• **Given text**:
= High-density lipoprotein =

One of the five major groups of lipoprotein

 High-density lipoprotein (HDL) is one of the five major groups of lipoproteins. Lipoproteins are complex particles composed of multiple proteins which transport all fat molecules (lipids) around the body within the water outside cells. They are typically composed of 80–100 proteins per particle (organized by one, two or three ApoA). HDL particles enlarge while circulating in the blood, aggregating more fat molecules and transporting up to hundreds of fat molecules per particle.

HDL particles are commonly referred to as "good cholesterol", because they transport fat molecules out of artery walls, reduce macrophage accumulation, and thus help prevent or even regress atherosclerosis.

Lipoproteins are divided into five subgroups, by density/size (an inverse relationship), which also correlates with function and incidence of cardiovascular events. Unlike the larger lipoprotein particles, which deliver fat molecules to cells, HDL particles remove fat molecules from cells. The lipids carried include cholesterol, phospholipids, and triglycerides, amounts of each are variable.

HDL particles remove fats and cholesterol from cells, including within artery wall atheroma, and transport it back to the liver for excretion or re-use. Increasing concentrations of HDL particles in the blood are associated with decreasing accumulation of atherosclerosis within the walls of arteries, reducing the risk of sudden plaque ruptures, cardiovascular disease, stroke and other vascular diseases. People with higher levels of HDL-C tend to have fewer problems with cardiovascular diseases, while those with low HDL-C levels (especially less than 40 mg/dL or about 1 mmol/L) have increased rates for heart disease. Higher native HDL levels are correlated with lowered risk of cardiovascular disease in healthy people.

However, a higher blood level of HDL is not necessarily protective against cardiovascular disease and may even be harmful in extremely high quantities, with an increased cardiovascular risk, especially in hypertensive patients.

== Testing ==
Because of the high cost of directly measuring HDL particles, blood tests commonly measure a surrogate value, HDL-cholesterol (HDL-C), i.e. the cholesterol associated with HDL particles.

• **Study material**:

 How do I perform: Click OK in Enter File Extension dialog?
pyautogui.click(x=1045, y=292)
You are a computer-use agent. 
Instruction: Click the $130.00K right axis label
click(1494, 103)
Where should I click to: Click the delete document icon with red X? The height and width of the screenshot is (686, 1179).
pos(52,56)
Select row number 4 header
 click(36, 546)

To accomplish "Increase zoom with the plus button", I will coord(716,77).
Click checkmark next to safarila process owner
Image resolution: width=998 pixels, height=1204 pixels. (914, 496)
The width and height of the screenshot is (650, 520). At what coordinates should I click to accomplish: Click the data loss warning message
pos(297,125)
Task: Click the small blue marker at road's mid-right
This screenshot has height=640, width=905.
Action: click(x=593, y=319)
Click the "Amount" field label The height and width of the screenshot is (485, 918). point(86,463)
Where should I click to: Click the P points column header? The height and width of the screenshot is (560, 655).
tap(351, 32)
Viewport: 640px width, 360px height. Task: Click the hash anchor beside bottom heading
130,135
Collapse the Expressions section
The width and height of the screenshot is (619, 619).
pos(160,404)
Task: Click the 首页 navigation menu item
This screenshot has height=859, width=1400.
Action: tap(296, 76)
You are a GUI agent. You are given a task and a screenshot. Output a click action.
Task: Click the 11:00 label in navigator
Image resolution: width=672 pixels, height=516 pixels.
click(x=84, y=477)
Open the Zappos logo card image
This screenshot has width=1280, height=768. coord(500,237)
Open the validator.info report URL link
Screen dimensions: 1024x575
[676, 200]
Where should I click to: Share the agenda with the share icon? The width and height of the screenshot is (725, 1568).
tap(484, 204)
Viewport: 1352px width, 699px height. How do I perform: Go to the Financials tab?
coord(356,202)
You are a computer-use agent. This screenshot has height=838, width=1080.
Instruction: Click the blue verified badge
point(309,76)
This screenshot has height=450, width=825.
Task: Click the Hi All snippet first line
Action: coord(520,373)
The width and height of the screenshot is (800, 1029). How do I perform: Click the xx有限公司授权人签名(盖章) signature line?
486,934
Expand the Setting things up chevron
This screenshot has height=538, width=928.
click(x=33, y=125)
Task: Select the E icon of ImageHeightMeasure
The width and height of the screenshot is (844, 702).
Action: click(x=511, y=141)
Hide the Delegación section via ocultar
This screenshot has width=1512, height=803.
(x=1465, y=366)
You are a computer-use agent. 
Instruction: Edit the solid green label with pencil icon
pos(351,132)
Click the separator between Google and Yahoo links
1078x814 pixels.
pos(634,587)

• **Problem A**: Duplicate the part of the HDL text from "HDL particles are" to "each are variable.".
• **Problem B**:
Answer these questions using the HDL text:
(i) How many proteins per particle are lipoproteins typically composed of?
(ii) Below what HDL-C level are increased rates for heart disease especially noted?
(iii) What surrogate value do blood tests commonly measure instead of HDL particles directly?
• **Problem C**:
Decide whether each statement agrees with the HDL text. Answer yes or no, and quote the words of the text that settle it.
(i) HDL particles deliver fat molecules to cells.
(ii) Lipoproteins are divided into five subgroups by density and size.
(iii) Extremely high HDL levels are always protective against cardiovascular disease.

• **Exercise response A**:
HDL particles are commonly referred to as "good cholesterol", because they transport fat molecules out of artery walls, reduce macrophage accumulation, and thus help prevent or even regress atherosclerosis.

Lipoproteins are divided into five subgroups, by density/size (an inverse relationship), which also correlates with function and incidence of cardiovascular events. Unlike the larger lipoprotein particles, which deliver fat molecules to cells, HDL particles remove fat molecules from cells. The lipids carried include cholesterol, phospholipids, and triglycerides, amounts of each are variable.

• **Exercise response B**:
(i) 80–100 proteins per particle.
(ii) Less than 40 mg/dL, or about 1 mmol/L.
(iii) HDL-cholesterol (HDL-C), the cholesterol associated with HDL particles.

• **Exercise response C**:
(i) No: "Unlike the larger lipoprotein particles, which deliver fat molecules to cells, HDL particles remove fat molecules from cells."
(ii) Yes: "Lipoproteins are divided into five subgroups, by density/size"
(iii) No: "may even be harmful in extremely high quantities, with an increased cardiovascular risk"